It is well-known that scientific journals favor statistically significant results (Sterling, 1959). This phenomenon is known as publication bias. Publication bias can be easily detected by comparing the observed statistical power of studies with the success rate in journals. Success rates of 90% or more would only be expected if most theoretical predictions are true and empirical studies have over 90% statistical power to produce significant results. Estimates of statistical power range from 20% to 50% (Button et al., 2015, Cohen, 1962). It follows that for every published significant result an unknown number of non-significant results has occurred that remained unpublished. These results linger in researchers proverbial file-drawer or more literally in unpublished data sets on researchers’ computers.

The selection of significant results also creates an incentive for researchers to produce significant results. In rare cases, researchers simply fabricate data to produce significant results. However, scientific fraud is rare. A more serious threat to the integrity of science is the use of questionable research practices. Questionable research practices are all research activities that create a systematic bias in empirical results. Although systematic bias can produce too many or too few significant results, the incentive to publish significant results suggests that questionable research practices are typically used to produce significant results.

In sum, publication bias and questionable research practices contribute to an inflated success rate in scientific journals. So far, it has been difficult to examine the prevalence of questionable research practices in science.

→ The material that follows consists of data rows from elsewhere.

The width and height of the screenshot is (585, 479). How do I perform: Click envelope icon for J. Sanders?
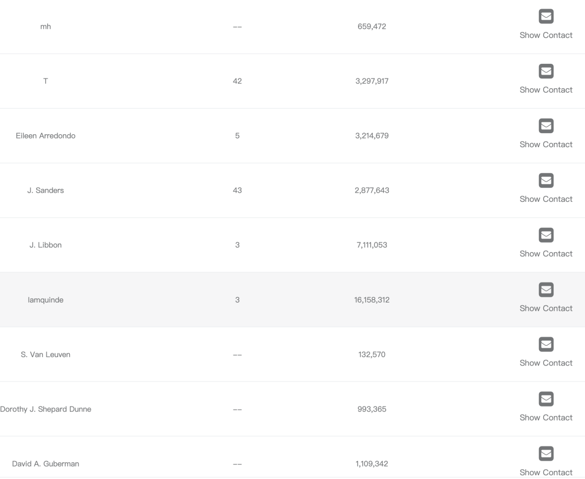click(546, 180)
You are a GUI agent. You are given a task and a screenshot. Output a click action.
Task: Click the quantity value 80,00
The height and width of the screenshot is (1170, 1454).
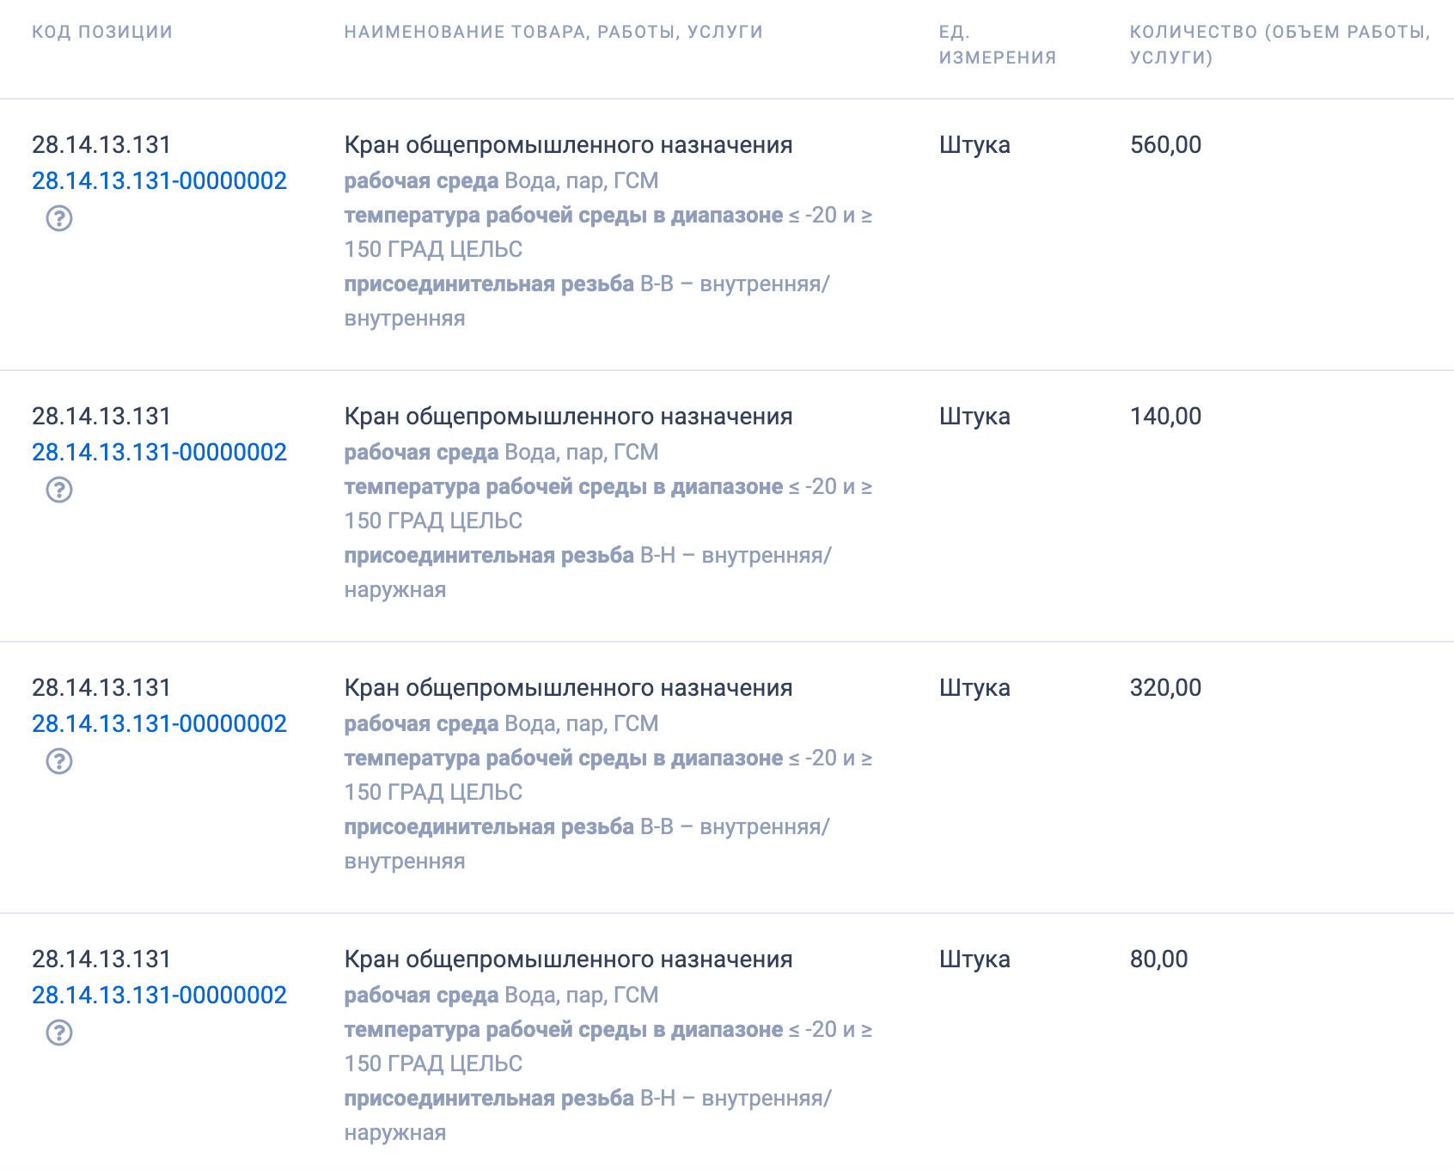1158,960
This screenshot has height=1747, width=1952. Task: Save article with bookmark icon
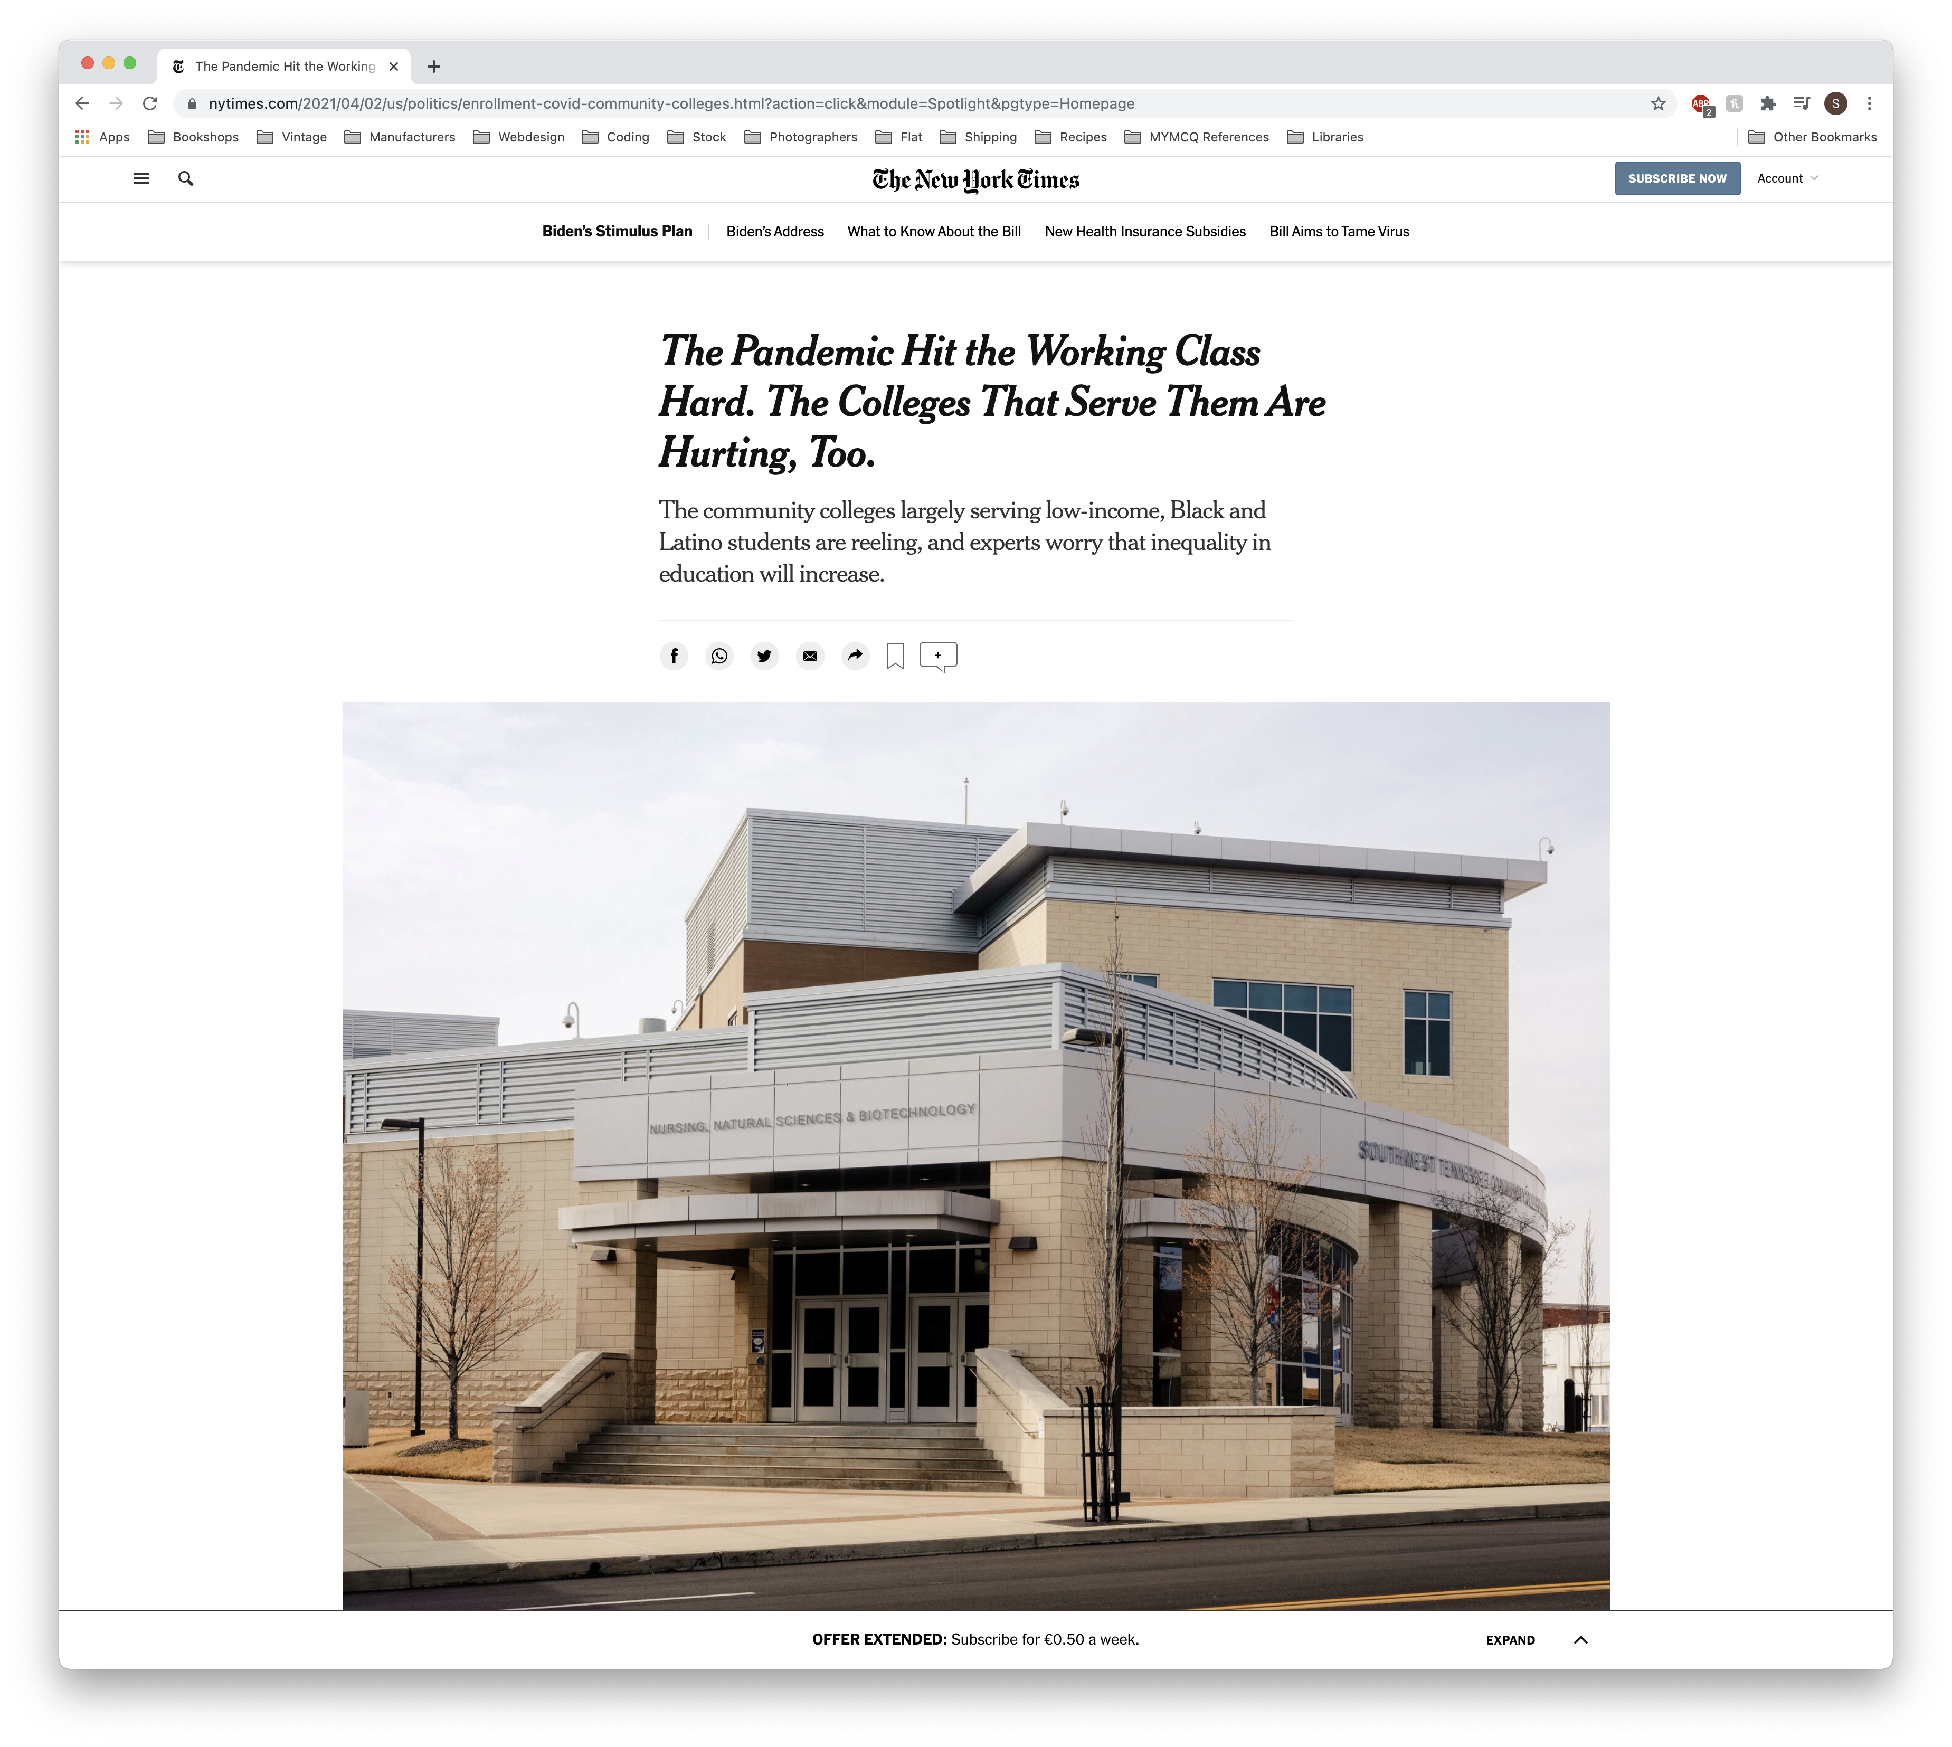point(895,657)
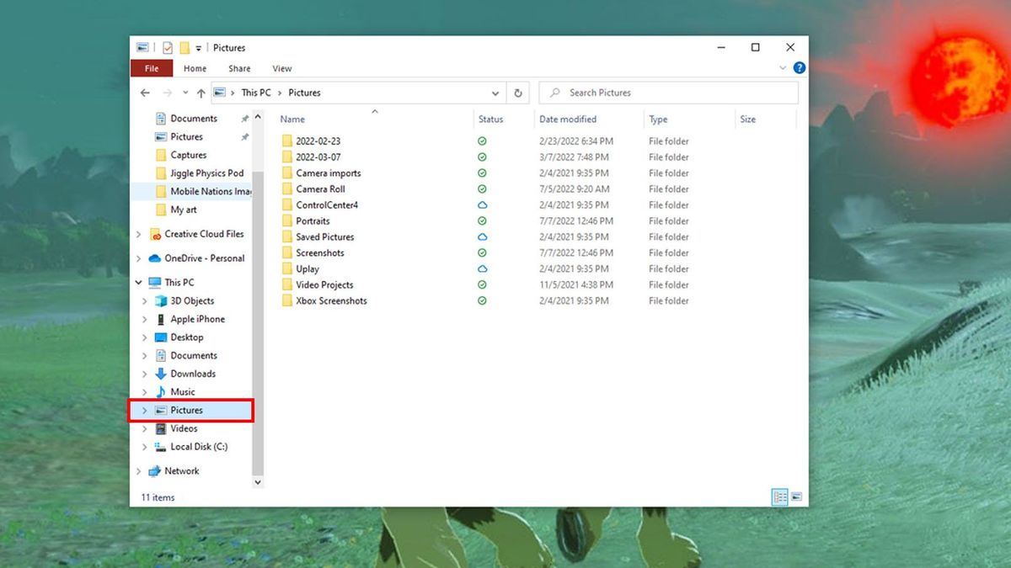The width and height of the screenshot is (1011, 568).
Task: Click the up-one-level arrow icon
Action: tap(201, 93)
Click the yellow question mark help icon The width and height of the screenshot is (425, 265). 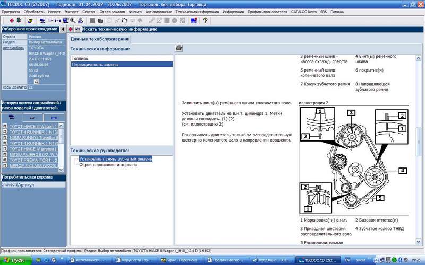[x=205, y=20]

One reason is that publication bias and questionable research practices are conceptually overlapping. For example, a research article may report the results of a 2 x 2 x 2 ANOVA or a regression analysis with 5 predictor variables. The article may only report the significant results and omit detailed reporting of the non-significant results. For example, researchers may state that none of the gender effects were significant and not report the results for main effects or interaction with gender. I classify these cases as publication bias because each result tests a different hypothesis., even if the statistical tests are not independent.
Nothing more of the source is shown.